STUDIO: Vicious Circle Films
RATED: Not Rated
RUNNING TIME: 95 minutes
A no budget straight to video zombie movie from the director of Night of the Demons! Hey, why are you backing away like that?
Starring Joshua Benton, Sarah Grant Bendecke, Andy Forrest, Michelle Tomlinson. Written by Dale Gelineau. Directed by Kevin S. Tenney
A meteor drifts through space, enters Earth’s atmosphere, and crashes… right into a hapless fisherman’s skull. A sentient black sludge oozes out and takes over the man’s brain, almost instantly turning him into a zombie-like creature. As the thing wanders around eating people’s brains and multiplying by spitting goop into their mouths, the movie promptly introduces us to its predictably motley ensemble of characters – a pair of escaped convicts, one a homicidal maniac and the other a wise-cracking petty crook, a lascivious TV evangelist and his naïve bombshell assistant, and a pair of lost hikers, one of whom is a lesbian harboring an unrequited crush on her friend. Before you can say Night of the Living Dead they all converge on a deserted house and are forced to band together against the marauding ghouls.

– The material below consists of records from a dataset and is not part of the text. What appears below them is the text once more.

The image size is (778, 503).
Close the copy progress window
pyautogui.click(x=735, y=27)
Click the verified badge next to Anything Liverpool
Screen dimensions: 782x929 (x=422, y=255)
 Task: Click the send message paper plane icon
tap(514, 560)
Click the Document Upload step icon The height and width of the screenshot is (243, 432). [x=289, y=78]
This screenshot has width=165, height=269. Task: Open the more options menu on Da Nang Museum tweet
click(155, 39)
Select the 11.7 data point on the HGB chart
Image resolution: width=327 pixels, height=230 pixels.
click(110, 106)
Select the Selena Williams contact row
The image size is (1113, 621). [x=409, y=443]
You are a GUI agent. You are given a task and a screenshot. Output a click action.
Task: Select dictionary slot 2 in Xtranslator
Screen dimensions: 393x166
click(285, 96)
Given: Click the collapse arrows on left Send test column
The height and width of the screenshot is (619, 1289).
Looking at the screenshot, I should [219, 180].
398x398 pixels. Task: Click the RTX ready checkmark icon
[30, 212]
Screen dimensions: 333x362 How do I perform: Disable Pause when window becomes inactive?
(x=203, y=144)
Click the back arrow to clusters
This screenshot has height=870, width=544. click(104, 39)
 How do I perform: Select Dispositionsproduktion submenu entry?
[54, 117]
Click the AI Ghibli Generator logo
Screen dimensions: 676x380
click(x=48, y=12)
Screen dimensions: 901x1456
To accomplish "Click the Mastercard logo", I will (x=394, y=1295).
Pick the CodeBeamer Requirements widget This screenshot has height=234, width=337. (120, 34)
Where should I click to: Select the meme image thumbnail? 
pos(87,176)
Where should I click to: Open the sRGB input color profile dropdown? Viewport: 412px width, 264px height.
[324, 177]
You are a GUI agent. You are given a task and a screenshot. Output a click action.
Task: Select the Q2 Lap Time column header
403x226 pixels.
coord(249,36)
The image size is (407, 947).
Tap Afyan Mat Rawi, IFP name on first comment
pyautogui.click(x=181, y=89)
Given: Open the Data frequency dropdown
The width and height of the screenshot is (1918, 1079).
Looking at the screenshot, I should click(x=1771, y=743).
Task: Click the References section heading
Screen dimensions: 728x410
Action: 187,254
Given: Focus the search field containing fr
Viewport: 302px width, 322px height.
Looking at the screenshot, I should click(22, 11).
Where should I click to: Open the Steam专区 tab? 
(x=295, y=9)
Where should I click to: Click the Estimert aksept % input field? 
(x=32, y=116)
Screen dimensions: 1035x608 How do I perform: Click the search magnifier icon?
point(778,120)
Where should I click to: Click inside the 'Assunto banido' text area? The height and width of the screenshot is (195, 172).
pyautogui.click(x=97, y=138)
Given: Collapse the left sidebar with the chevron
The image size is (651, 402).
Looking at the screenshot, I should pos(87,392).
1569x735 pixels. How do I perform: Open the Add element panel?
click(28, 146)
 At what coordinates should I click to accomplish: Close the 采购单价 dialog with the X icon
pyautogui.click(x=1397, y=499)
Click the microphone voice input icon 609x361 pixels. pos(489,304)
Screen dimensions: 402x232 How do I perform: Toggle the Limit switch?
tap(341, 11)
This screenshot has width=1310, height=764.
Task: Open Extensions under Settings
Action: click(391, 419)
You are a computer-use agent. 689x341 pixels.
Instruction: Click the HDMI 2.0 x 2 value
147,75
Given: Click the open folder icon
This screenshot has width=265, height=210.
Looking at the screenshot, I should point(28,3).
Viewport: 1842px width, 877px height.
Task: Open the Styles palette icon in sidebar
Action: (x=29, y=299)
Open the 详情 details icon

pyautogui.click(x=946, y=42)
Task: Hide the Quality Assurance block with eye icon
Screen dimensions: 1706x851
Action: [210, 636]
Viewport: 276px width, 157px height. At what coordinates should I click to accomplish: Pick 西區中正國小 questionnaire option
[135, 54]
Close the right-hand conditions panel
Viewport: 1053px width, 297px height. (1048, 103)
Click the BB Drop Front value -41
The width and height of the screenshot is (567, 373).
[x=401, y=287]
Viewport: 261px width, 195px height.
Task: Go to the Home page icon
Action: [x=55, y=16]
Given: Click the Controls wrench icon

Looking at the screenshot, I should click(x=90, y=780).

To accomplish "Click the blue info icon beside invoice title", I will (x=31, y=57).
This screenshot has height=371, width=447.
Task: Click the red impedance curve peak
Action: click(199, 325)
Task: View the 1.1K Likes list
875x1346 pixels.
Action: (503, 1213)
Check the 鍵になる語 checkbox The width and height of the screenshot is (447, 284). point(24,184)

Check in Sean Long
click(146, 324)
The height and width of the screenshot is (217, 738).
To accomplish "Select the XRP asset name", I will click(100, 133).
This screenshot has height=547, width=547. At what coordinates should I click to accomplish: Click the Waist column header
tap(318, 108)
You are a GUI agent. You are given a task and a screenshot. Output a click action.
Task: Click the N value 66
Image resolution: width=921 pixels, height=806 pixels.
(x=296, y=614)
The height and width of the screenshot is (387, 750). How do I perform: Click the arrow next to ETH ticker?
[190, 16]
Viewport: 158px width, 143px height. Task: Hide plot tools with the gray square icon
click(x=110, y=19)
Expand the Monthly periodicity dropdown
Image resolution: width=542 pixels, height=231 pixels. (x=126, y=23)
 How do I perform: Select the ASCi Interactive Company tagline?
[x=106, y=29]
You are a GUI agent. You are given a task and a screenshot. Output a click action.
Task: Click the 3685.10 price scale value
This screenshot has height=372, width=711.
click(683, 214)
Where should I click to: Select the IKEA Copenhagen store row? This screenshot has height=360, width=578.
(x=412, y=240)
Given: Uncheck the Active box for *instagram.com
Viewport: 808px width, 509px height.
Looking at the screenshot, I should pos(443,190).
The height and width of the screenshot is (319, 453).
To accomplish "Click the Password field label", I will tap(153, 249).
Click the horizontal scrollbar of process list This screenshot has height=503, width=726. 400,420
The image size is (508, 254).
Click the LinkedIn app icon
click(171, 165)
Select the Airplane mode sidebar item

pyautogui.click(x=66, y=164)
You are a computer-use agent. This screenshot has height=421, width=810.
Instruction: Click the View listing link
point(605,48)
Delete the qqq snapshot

On paper, Brain Dead shouldn’t work at all. It has sub-SyFy production values, an iffy script, some wooden acting, and very few original ideas. Before starting it the only thing it seemed to have going for it was the dubious pedigree of its director Kevin S. Tenney, the man behind the original Night of the Demons. That connection to a tenuous cult classic aside, in theory the movie should be unwatchable dreck. While Brain Dead is far from the next great b horror movie, Tenney and his cast and crew manage to overcome some of those obstacles and turn out a far more entertaining zombie flick than they have any right to.
Insert childish pants-crapping joke here (that’s called having your cake and eat it too. Nobody wins!)
It helps a lot that the movie doesn’t take itself too seriously. I hesitate to call it outright horror comedy, but the tone is reminiscent of a lot of 80s horror, which makes sense coming from Tenney. There’s liberal humor, both intentional and unintentional, and a goofy charm to everything. That carries over to the unintentional humor as well, with certain jokes that fall flat but are funny because they fall flat, and some shaky filmmaking decisions like a series of laughable match cuts. A lot of contemporary DTV fare is too awful and boring to even laugh at, let alone with, making this film at least a cubic zirconia in the rough.
When it comes to the intentional humor, it really depends on the performances, which are uneven but passable on average. Joshua Benton is likeable and natural enough as the lead to make even some pretty stale one-liners work, though he can’t save all of them. Similarly, recognizable character actor Andy Forrest manages to sell a couple obvious jokes as the sleazy Reverend. Other actors don’t fare quite as well, but a few cringe inducing stabs at southern accents aside everyone is at least tolerable. To the script’s credit, the actors don’t have to do all the lifting – there’s some dialogue here that’s actually clever, another rarity for films of this type.
It was generous of Ann to try that on Kong but she clearly underestimated the intensity of his climax
Of course, Brain Dead also falls squarely into some of the usual low budget horror pitfalls. In classic exploitation film fashion, it regularly lapses into talky stretches that drag as characters get to know each other and argue about what to do. It’s too bad, because the parts that aren’t there to pad things out move at a nice steady pace. While the film never grinds to a complete halt, the infrequency of the set pieces does slow it down noticeably.
When the action does come, it’s usually in short but entertaining bursts of gooey practical effects. Though the film can’t come close to matching it in volume or sheer inventiveness, the effects work reminded me of Peter Jackson’s Bad Taste. That is to say, cheap but fun and over the top. Heads are split open and ripped off, limbs are sliced from bodies, torsos are cut in two, and so on. Probably deliberately, there’s one shot that evokes the infamous lipstick nipple scene from Night of the Demons in its perverse weirdness, and may even top it in audacity if not execution. Of course I wish the movie was wall-to-wall gore, but what it does have is fairly satisfying.
My insatiable thirst for upskirts may have blinded me to the rashness and impracticality of my decision. Still, I regret nothing
If it seems like I’m damning the movie with faint praise here, that’s because I am. Low expectations definitely helped it tremendously, and you should make no mistake: it’s not a great movie by any standards. The fact that I enjoyed it even this much really points to the sad state of affairs that is the DTV horror world, where a movie that’s simply adequate stands out from the pack. Still, as I said before, there’s a certain b-movie charm present in the film that keeps me from disliking it.
There isn’t much to say here – no extras, and the picture and sound quality are about average for a movie like this. The film is watchable but doesn’t warrant more than a barebones release.